2010 was the year in which I had the light bulb moment and realized it just doesn’t work like that.   I needed WOF for trading at our Guild’s retreat, and I needed WOF in significant quantities to make pillowcases for the million pillowcase challenge.

Several times I pored through my entire stash only to realize what I had been doing all those years, it finally caught up to me!  This led to a change in my evil ways, a gargantuan stash busting project, and (surprise!) fabric shopping for half-metre and bigger cuts.  Although for 2011 one of my watchwords is use what you have.

Have also resolved to be more attentive to thread.  Valdani is my favourite, and I do use what I have!  Actually had to buy a second spool of Gem Symphony when Andrea Hamilton was quilting my Shattered Angles quilt.  I look on Valdani as chocolate minus the calories.

Cindy Scraba is another amazing Island lady.  Her knowledge of threads is astounding.  Trivia:  Egyptian cotton is in the process of being protected legally, just like champagne in France.   It is so superior and they need to protect it.

Cindy sells Superior thread and I’ve started tracking in the catalogue what I have in the different lines.  The catalogue is great because it tells you which thread to use in every situation.

At the Guild retreat, I won a sample set of Wonderfil threads.

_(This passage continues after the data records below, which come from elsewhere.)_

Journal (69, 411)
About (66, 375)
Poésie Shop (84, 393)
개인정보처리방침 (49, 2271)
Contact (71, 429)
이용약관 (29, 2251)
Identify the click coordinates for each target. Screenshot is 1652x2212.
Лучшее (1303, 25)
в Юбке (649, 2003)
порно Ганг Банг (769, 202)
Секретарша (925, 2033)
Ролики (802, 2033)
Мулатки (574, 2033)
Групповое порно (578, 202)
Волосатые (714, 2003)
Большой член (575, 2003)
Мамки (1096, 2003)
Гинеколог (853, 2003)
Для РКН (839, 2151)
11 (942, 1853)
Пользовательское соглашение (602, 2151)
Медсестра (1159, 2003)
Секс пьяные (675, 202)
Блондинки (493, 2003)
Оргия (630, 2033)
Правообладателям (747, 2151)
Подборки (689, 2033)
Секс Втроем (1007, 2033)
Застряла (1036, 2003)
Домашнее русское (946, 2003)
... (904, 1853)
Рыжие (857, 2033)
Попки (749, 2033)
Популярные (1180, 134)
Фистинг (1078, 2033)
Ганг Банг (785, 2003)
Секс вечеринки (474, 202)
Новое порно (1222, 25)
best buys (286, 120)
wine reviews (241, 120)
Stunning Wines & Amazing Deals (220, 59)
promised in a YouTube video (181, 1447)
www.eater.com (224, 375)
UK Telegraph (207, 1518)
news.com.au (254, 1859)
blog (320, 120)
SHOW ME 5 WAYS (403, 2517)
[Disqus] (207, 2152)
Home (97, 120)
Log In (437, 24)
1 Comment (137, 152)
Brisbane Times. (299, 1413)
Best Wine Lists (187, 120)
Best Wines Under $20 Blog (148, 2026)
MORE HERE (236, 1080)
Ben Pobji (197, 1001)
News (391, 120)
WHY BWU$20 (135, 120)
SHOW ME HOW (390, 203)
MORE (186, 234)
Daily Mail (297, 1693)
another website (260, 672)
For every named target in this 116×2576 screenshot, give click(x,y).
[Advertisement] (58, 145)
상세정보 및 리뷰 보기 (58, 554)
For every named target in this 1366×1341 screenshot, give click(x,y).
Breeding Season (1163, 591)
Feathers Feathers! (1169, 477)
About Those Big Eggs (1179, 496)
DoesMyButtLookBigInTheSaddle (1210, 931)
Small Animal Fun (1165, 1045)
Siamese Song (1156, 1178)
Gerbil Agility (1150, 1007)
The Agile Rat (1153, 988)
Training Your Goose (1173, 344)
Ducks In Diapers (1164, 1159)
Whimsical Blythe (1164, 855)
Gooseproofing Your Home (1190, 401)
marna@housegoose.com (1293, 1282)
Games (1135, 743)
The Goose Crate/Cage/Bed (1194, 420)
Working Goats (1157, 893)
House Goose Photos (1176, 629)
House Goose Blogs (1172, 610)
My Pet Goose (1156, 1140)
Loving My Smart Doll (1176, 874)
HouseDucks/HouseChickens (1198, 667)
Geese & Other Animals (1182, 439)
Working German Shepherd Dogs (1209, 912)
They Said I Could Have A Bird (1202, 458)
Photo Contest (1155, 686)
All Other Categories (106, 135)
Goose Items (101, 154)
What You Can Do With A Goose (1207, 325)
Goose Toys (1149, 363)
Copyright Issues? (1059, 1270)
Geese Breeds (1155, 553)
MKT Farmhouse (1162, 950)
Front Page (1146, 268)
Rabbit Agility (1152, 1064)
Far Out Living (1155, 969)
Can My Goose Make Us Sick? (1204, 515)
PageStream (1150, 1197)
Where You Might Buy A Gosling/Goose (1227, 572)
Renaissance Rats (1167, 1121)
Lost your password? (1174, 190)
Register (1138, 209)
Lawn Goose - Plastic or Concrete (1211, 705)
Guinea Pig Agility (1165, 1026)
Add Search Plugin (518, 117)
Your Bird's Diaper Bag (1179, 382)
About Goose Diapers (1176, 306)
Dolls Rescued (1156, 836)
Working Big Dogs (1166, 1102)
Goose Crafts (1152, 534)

And I still have threads from my grandmother’s store that go back to the forties — on wooden spools with names for the colours.  They live in a case designed and built by my grandfather.  I use them for basting and minor embellishments.  After all this time I don’t trust them for anything that has to stay together.  But back then thread colours had names, not numbers, like Apple Green, Mauve, Primrose.